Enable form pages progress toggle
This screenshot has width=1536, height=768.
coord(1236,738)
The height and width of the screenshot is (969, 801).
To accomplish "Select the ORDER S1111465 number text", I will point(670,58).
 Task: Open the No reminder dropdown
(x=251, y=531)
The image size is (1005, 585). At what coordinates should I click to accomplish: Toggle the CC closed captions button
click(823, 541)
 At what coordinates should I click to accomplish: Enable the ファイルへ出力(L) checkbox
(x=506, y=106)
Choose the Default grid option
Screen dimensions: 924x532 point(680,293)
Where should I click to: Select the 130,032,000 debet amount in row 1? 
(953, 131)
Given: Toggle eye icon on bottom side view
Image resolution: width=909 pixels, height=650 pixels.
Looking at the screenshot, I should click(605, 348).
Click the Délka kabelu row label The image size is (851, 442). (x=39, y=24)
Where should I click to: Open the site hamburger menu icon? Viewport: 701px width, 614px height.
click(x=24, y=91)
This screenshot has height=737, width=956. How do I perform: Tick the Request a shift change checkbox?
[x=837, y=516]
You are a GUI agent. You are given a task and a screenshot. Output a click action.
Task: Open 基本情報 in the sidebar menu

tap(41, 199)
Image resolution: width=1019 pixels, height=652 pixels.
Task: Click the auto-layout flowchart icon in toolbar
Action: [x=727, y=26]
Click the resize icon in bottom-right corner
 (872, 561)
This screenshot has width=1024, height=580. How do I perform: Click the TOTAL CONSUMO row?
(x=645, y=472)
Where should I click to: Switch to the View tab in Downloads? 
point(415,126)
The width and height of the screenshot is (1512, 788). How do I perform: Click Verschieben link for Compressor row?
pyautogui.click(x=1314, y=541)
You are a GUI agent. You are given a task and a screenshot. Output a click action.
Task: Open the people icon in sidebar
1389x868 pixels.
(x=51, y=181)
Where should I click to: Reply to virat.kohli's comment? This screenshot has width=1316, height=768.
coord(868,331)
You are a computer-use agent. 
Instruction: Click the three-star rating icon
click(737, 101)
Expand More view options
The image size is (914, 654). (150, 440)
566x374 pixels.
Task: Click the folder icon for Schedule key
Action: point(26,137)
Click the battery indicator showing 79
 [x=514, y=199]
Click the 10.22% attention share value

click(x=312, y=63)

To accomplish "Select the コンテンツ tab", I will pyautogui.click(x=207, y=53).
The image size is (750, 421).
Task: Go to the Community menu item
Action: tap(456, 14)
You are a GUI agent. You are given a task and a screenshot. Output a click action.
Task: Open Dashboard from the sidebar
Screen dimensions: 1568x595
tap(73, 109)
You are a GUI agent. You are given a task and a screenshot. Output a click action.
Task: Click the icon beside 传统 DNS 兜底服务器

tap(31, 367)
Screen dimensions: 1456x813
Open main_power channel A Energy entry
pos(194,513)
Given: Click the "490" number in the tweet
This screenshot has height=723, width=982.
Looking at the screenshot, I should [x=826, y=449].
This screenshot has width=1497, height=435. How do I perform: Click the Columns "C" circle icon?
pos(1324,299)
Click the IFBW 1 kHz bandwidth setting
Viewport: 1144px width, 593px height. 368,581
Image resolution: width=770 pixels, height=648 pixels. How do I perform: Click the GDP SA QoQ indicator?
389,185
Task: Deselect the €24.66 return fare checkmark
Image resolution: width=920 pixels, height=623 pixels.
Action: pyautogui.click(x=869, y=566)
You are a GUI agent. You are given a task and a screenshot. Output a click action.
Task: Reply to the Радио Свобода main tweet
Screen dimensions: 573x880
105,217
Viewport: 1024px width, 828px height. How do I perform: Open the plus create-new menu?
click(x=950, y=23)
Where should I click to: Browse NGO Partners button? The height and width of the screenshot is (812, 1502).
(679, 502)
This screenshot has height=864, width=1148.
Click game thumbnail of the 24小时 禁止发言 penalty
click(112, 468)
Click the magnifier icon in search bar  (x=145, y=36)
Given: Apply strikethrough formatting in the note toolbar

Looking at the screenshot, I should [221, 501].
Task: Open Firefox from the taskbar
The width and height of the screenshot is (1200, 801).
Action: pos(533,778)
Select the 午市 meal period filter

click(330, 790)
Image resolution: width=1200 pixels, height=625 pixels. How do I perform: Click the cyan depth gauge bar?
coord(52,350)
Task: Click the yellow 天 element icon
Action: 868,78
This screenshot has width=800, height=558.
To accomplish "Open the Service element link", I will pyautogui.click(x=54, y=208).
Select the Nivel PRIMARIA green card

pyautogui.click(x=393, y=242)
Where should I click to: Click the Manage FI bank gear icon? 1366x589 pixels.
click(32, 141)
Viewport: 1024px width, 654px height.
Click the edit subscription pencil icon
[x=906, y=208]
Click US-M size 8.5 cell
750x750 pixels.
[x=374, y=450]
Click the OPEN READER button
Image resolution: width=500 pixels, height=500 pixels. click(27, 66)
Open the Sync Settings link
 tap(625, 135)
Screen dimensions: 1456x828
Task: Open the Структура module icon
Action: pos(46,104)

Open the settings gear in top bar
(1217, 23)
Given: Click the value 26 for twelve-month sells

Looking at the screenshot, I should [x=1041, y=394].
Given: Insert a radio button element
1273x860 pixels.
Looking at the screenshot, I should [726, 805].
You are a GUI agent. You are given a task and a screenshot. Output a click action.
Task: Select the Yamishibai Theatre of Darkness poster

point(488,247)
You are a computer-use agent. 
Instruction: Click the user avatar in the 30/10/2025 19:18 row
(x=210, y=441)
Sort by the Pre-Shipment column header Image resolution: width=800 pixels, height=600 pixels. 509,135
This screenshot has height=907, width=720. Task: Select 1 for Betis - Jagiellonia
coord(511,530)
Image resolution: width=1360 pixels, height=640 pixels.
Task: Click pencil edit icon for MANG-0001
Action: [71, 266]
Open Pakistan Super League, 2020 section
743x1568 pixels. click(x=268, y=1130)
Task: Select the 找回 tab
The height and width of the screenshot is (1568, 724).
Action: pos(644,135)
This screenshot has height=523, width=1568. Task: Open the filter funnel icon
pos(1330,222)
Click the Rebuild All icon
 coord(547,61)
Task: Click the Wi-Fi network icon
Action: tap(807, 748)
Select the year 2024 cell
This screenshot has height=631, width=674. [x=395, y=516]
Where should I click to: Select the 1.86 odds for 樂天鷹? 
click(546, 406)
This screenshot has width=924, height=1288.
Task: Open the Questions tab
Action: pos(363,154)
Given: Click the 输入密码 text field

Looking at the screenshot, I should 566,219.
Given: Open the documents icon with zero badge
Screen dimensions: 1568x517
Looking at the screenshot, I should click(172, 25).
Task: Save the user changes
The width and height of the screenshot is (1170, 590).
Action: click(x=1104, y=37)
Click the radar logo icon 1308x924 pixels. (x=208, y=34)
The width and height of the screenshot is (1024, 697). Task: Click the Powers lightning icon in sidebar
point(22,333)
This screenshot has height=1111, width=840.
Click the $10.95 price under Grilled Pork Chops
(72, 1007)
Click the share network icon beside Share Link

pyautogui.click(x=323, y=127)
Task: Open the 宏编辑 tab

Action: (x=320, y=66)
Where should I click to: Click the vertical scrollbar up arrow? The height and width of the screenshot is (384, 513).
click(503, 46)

◆ ◆ ◆ ◆ ◆

DIRECTIONS FOR THIS TASK. Working from the material above, retype exactly the lines from the one with "Viewport: 1024px width, 828px" through the one with "Sort by the", both included, and only those lines.

RESPONSE BELOW.
Viewport: 1024px width, 828px height. How do I perform: Open the plus create-new menu?
click(x=950, y=23)
Where should I click to: Browse NGO Partners button? The height and width of the screenshot is (812, 1502).
(679, 502)
This screenshot has height=864, width=1148.
Click game thumbnail of the 24小时 禁止发言 penalty
click(112, 468)
Click the magnifier icon in search bar  (x=145, y=36)
Given: Apply strikethrough formatting in the note toolbar

Looking at the screenshot, I should [221, 501].
Task: Open Firefox from the taskbar
The width and height of the screenshot is (1200, 801).
Action: pos(533,778)
Select the 午市 meal period filter

click(330, 790)
Image resolution: width=1200 pixels, height=625 pixels. How do I perform: Click the cyan depth gauge bar?
coord(52,350)
Task: Click the yellow 天 element icon
Action: 868,78
This screenshot has width=800, height=558.
To accomplish "Open the Service element link", I will pyautogui.click(x=54, y=208).
Select the Nivel PRIMARIA green card

pyautogui.click(x=393, y=242)
Where should I click to: Click the Manage FI bank gear icon? 1366x589 pixels.
click(32, 141)
Viewport: 1024px width, 654px height.
Click the edit subscription pencil icon
[x=906, y=208]
Click US-M size 8.5 cell
750x750 pixels.
[x=374, y=450]
Click the OPEN READER button
Image resolution: width=500 pixels, height=500 pixels. click(27, 66)
Open the Sync Settings link
 tap(625, 135)
Screen dimensions: 1456x828
Task: Open the Структура module icon
Action: pos(46,104)

Open the settings gear in top bar
(1217, 23)
Given: Click the value 26 for twelve-month sells

Looking at the screenshot, I should [x=1041, y=394].
Given: Insert a radio button element
1273x860 pixels.
Looking at the screenshot, I should [726, 805].
You are a GUI agent. You are given a task and a screenshot. Output a click action.
Task: Select the Yamishibai Theatre of Darkness poster

point(488,247)
You are a computer-use agent. 
Instruction: Click the user avatar in the 30/10/2025 19:18 row
(x=210, y=441)
Sort by the Pre-Shipment column header Image resolution: width=800 pixels, height=600 pixels. 509,135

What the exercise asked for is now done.